Kejaksaan Agung (Kejagung) menetapkan Direktur Utama PT Pertamina Patra Niaga, Riva Siahaan (RS), sebagai tersangka dalam kasus dugaan korupsi tata kelola minyak mentah dan produk kilang di PT Pertamina Subholding dan Kontraktor Kontrak Kerja Sama (KKKS) periode 2018-2023.

Berdasarkan keterangan Kejagung, PT Pertamina Patra Niaga diduga membeli Pertalite dan melakukan "blending" untuk menghasilkan Pertamax. Namun, dalam proses pembelian, Pertalite tersebut dibeli dengan harga Pertamax.

"Dalam pengadaan produk kilang oleh PT Pertamina Patra Niaga, Tersangka RS melakukan pembelian (pembayaran) untuk Ron 92 (Pertamax), padahal sebenarnya hanya membeli Ron 90 (Pertalite) atau lebih rendah kemudian dilakukan blending di Storage/Depo untuk menjadi Ron 92," demikian pernyataan resmi Kejagung, Selasa (25/2/2025), dilansir dari Kompas.com.

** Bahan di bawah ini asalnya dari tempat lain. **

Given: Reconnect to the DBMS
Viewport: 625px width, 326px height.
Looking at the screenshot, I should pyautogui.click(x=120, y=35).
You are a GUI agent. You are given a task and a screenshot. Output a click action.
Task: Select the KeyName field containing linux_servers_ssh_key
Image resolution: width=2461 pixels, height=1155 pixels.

Dalam kasus ini, Kejagung juga menetapkan enam tersangka lainnya, yaitu:

  1. Yoki Firnandi (YF) – Direktur Utama PT Pertamina International Shipping
  2. SDS – Direktur Feedstock dan Product Optimization PT Kilang Pertamina Internasional
  3. AP – VP Feedstock Management PT Kilang Pertamina Internasional
  4. MKAR – Beneficial Owner PT Navigator Khatulistiwa
  5. DW – Komisaris PT Navigator Khatulistiwa dan Komisaris PT Jenggala Maritim
  6. GRJ – Komisaris PT Jenggala Maritim dan Direktur Utama PT Orbit Terminal Merak

Modus dan Peran Para Tersangka

Kejagung mengungkapkan bahwa Riva Siahaan bersama SDS dan AP memenangkan DMUT atau broker minyak mentah dan produk kilang dengan cara yang diduga melawan hukum.

Sementara itu, tersangka DM dan GRJ berkomunikasi dengan AP untuk memperoleh harga tinggi (spot), meskipun persyaratan belum terpenuhi. Persetujuan impor produk kilang ini kemudian didapat dari SDS.

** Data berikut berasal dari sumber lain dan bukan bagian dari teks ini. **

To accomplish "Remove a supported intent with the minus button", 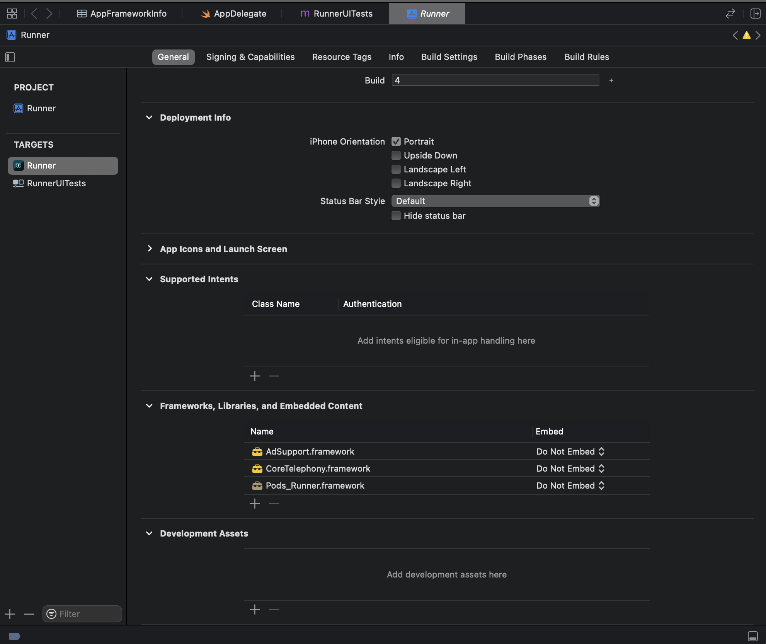I will [274, 376].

Selain itu, dalam pengadaan minyak mentah dan produk kilang impor, ditemukan adanya mark-up kontrak shipping yang dilakukan oleh Yoki Firnandi selaku Dirut PT Pertamina International Shipping.

Negara pun harus mengeluarkan fee sebesar 13 hingga 15 persen secara tidak sah, yang memberikan keuntungan bagi tersangka MKAR.

"Pada saat kebutuhan minyak dalam negeri mayoritas diperoleh dari produk impor secara melawan hukum, maka komponen harga dasar yang dijadikan acuan untuk penetapan HIP (Harga Indeks Pasar) BBM menjadi mahal. Akibatnya, harga BBM yang dijual kepada masyarakat meningkat, sehingga menjadi dasar pemberian kompensasi dan subsidi BBM setiap tahun dari APBN," ujar Kejagung dalam keterangannya.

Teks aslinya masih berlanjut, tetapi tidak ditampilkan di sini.